Soy médico. Y sí, mi letra es mala, ilegible para algunos, indescifrable para otros. Pero no es por desidia o falta de educación, sino por pura supervivencia. En un sistema como el nuestro, donde la salud pública es un campo minado de trámites y formularios, escribir rápido no es una opción, es una necesidad. Cada día me encuentro lidiando con pilas de papeles que nadie lee y reportes diseñados no para ayudar, sino para justificar la existencia de una burocracia que, como un tumor maligno, se ha adueñado del sistema.
La primera vez que lo noté fue durante mi internado. Mientras soñaba con salvar vidas y marcar una diferencia, la realidad me golpeó con un formulario en la cara. Pasaba más tiempo escribiendo que atendiendo pacientes. Y no es un problema de organización personal; es la estructura misma. Como diría Max Weber, la burocracia es esa jaula de hierro que limita cualquier intento de acción efectiva. En nuestro caso, esa jaula está oxidada, pesada y llena de reglas absurdas que nos impiden hacer lo que realmente importa: cuidar vidas.
La mala letra no es el problema. Es el síntoma visible de un sistema que prioriza los trámites sobre las personas. La verdadera tragedia es que este laberinto burocrático consume la energía y el tiempo que deberíamos dedicar al paciente. Mientras tanto, los políticos—esos arquitectos del desastre—se llenan la boca hablando de reformas y "modernización" desde sus oficinas con aire acondicionado, lejos de las filas interminables en emergencias y las consultas abarrotadas.
No es que la salud pública esté mal gestionada; es que está diseñada para fallar. Richard Posner, en sus análisis sobre eficiencia y derecho, argumenta que cualquier sistema que castigue la productividad y premie la redundancia está destinado al colapso. Y eso es exactamente lo que vemos aquí. Los médicos no somos recompensados por mejorar la calidad del diagnóstico o la atención, sino por nuestra capacidad de llenar papeles en tiempo récord y sin errores administrativos.

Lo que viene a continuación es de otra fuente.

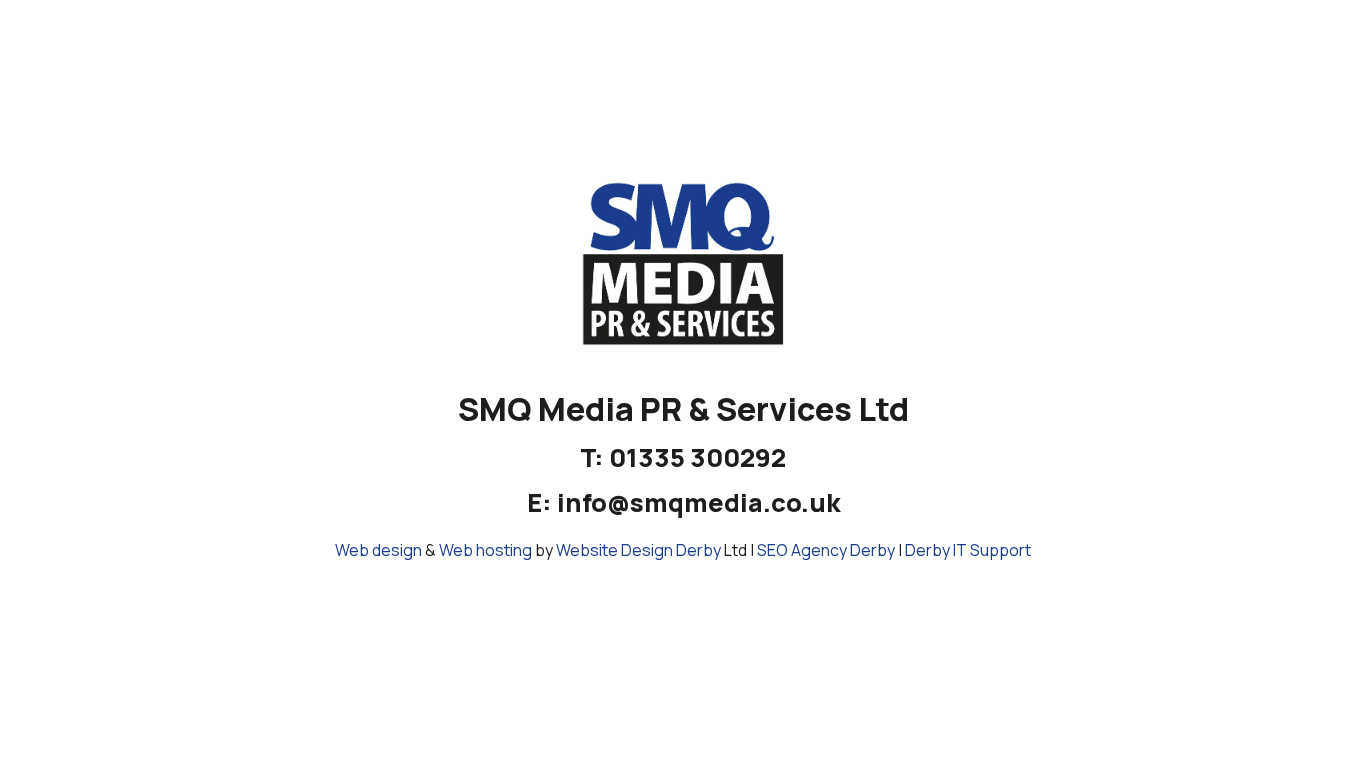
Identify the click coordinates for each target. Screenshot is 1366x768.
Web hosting (485, 550)
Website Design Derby (638, 550)
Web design (378, 550)
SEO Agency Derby (826, 550)
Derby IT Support (968, 550)
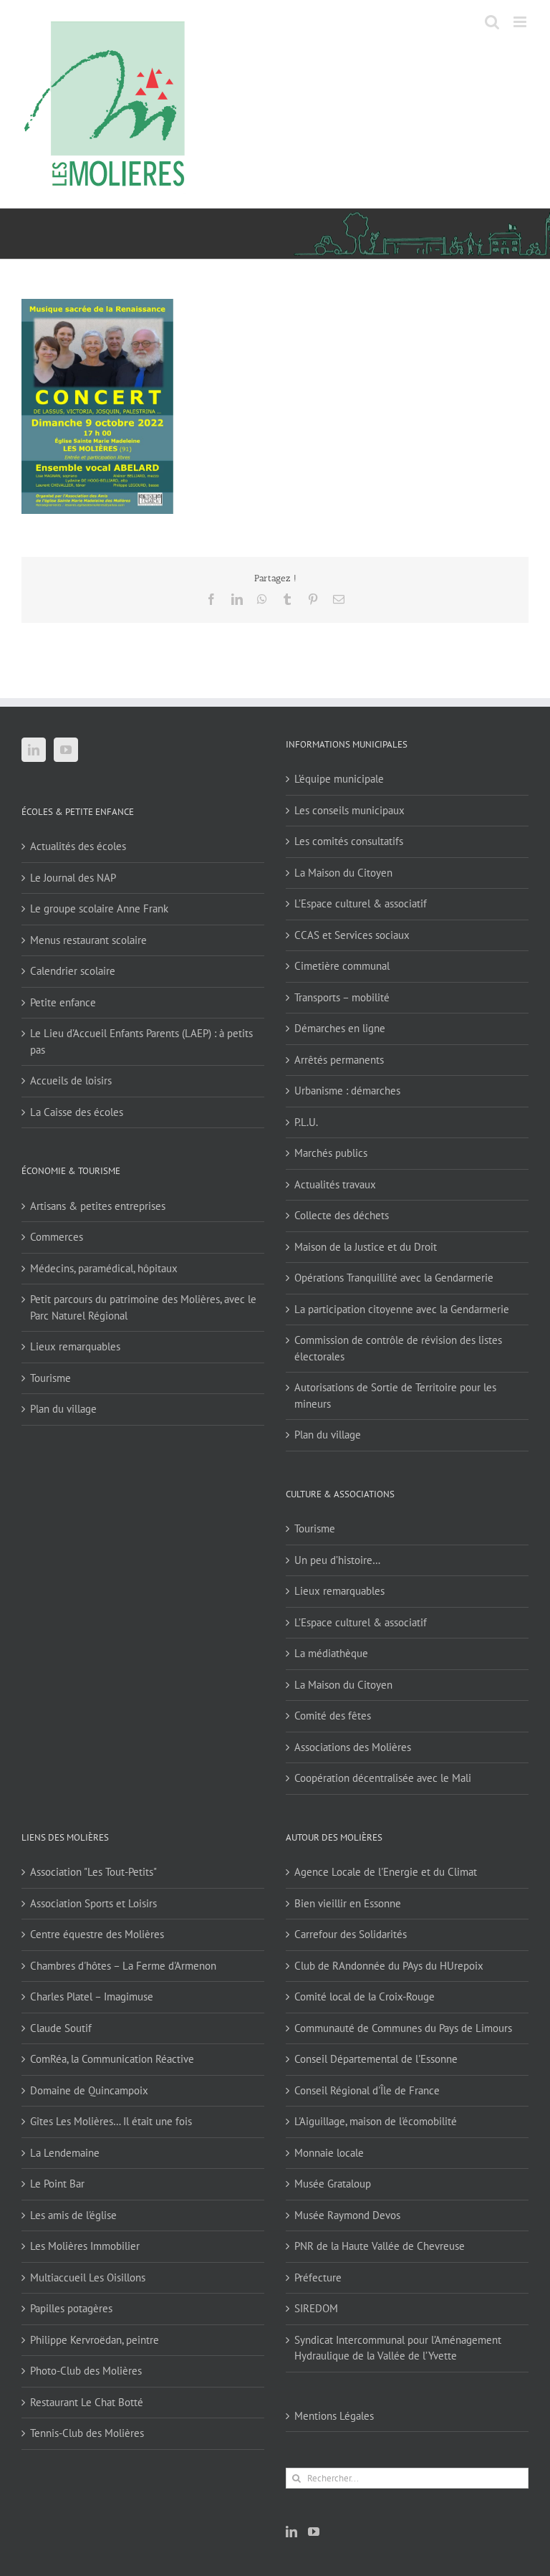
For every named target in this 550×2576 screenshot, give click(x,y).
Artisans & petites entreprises (97, 1206)
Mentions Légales (334, 2416)
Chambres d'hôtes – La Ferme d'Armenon (123, 1965)
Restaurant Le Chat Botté (86, 2402)
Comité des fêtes (332, 1715)
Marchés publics (330, 1153)
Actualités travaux (335, 1184)
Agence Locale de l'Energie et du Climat (385, 1872)
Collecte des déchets (341, 1215)
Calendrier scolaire (72, 971)
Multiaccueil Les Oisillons (87, 2277)
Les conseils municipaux (349, 810)
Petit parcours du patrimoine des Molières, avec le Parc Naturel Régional (143, 1307)
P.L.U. (306, 1122)
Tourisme (50, 1378)
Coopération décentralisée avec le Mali (382, 1778)
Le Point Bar (57, 2183)
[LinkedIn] (33, 750)
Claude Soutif (61, 2028)
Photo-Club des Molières (86, 2370)
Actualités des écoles (78, 846)
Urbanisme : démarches (347, 1090)
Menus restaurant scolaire (88, 940)
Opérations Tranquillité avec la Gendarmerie (393, 1277)
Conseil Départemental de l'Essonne (376, 2059)
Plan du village (63, 1409)
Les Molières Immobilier (85, 2246)
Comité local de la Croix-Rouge (364, 1996)
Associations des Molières (352, 1747)
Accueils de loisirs (71, 1080)
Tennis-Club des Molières (87, 2433)
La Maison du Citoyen (343, 872)
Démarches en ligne (339, 1028)
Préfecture (318, 2277)
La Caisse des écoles (76, 1112)
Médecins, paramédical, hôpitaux (104, 1268)
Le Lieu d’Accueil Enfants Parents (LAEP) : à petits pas (141, 1041)
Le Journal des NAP (73, 877)
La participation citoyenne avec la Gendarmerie (401, 1309)
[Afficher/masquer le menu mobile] (521, 21)
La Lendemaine (65, 2153)
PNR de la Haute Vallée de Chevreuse (379, 2246)
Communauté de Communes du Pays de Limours (403, 2028)
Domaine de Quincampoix (89, 2090)
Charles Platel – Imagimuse (91, 1996)
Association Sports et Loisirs (93, 1903)
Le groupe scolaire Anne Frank (99, 908)
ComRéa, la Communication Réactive (112, 2059)
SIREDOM (316, 2308)
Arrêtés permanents (339, 1060)
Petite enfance (63, 1002)
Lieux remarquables (75, 1346)
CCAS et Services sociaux (352, 935)
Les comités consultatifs (348, 841)
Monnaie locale (329, 2153)
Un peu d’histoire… (337, 1560)
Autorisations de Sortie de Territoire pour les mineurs (395, 1395)
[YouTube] (66, 750)
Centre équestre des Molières (97, 1934)
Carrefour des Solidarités (350, 1934)
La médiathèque (331, 1653)
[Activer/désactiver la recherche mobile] (492, 21)
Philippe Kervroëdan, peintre (94, 2340)
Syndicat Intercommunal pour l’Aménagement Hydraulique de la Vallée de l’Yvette (397, 2348)
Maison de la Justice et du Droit (365, 1247)
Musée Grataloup (332, 2183)
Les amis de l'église (73, 2215)
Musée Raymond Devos (347, 2215)
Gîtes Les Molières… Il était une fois (111, 2121)
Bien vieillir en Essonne (347, 1903)
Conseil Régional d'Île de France (367, 2090)
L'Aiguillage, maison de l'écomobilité (375, 2121)
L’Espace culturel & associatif (360, 903)
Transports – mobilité (342, 997)
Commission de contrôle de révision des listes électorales (398, 1348)
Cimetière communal (342, 966)
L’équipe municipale (339, 779)
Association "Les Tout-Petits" (93, 1872)
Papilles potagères (71, 2308)
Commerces (56, 1237)
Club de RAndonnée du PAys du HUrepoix (388, 1965)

La pregunta es inevitable: ¿es realmente esta la mejor manera de administrar la salud? Los defensores del sistema actual insisten en que el Estado debe garantizar el acceso universal, evitar abusos y asegurar la equidad. Bonitas palabras, pero la realidad es otra. En el Perú, la salud pública es una máquina que desperdicia recursos, desatiende a los más vulnerables y frustra a los médicos que aún quieren hacer la diferencia. ¿Qué tipo de equidad es esta, donde los más pobres tienen acceso a filas eternas y atención mediocre?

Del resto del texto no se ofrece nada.